-- START Dataset content --

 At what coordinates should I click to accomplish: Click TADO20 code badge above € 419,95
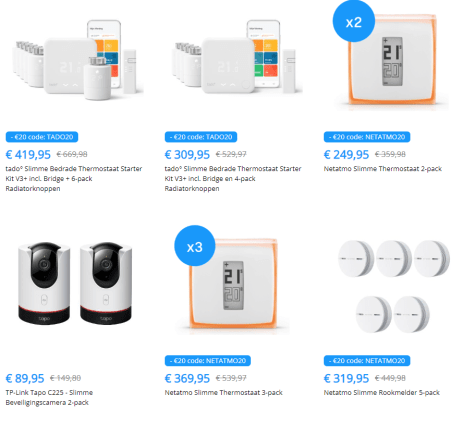(42, 137)
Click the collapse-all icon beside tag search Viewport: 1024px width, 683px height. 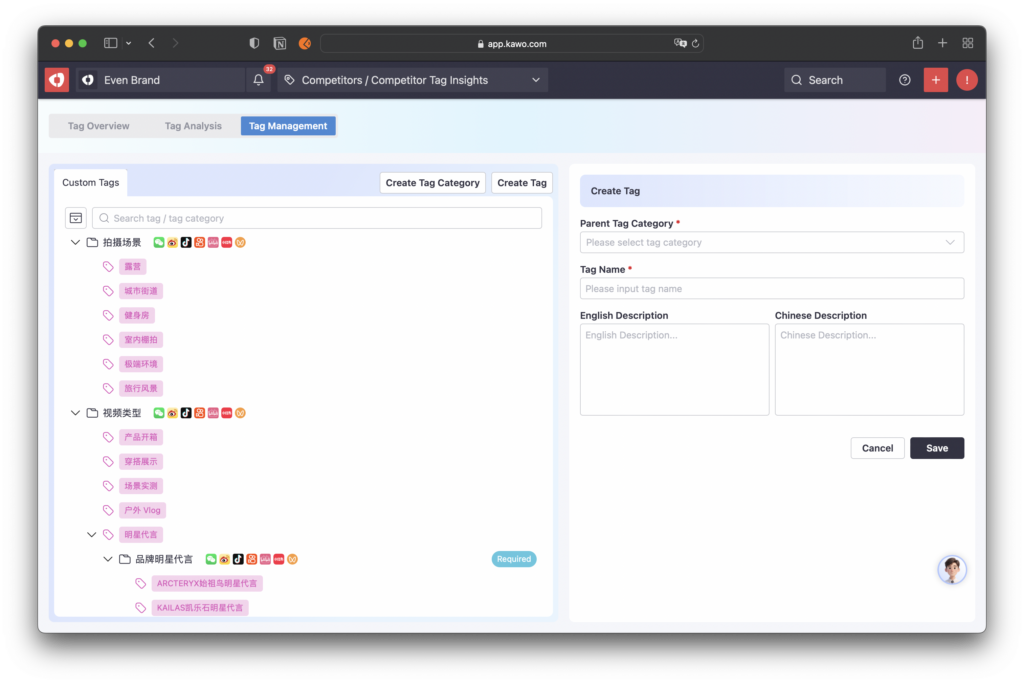pos(76,218)
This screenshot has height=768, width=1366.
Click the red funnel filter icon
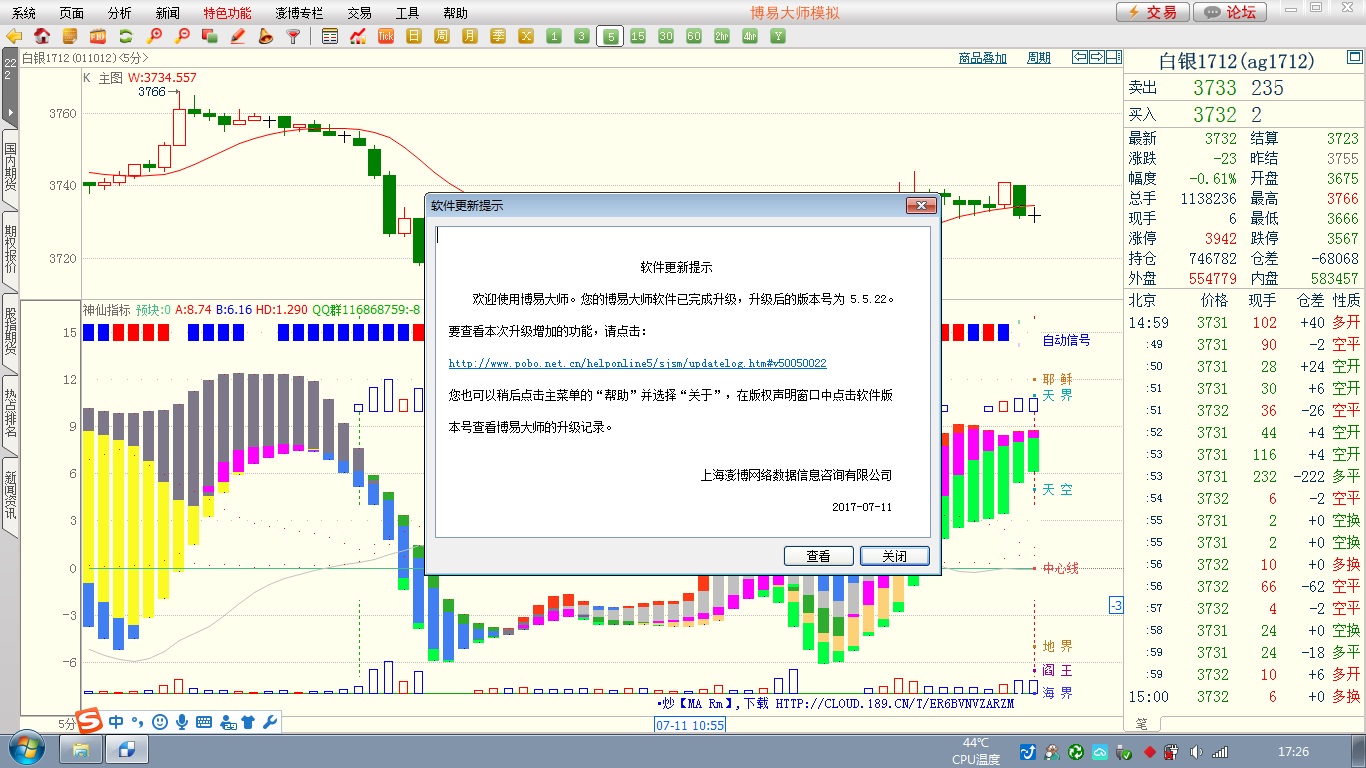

-- END Dataset content --

■ **Prompt**: Write out the entries again, starting with the line containing "This screenshot has height=768, width=1366." and going on through the end of the entries. Replace "red" with "green", change nothing else, and leave the pictures out.

■ **Problem solution**:
This screenshot has height=768, width=1366.
Click the green funnel filter icon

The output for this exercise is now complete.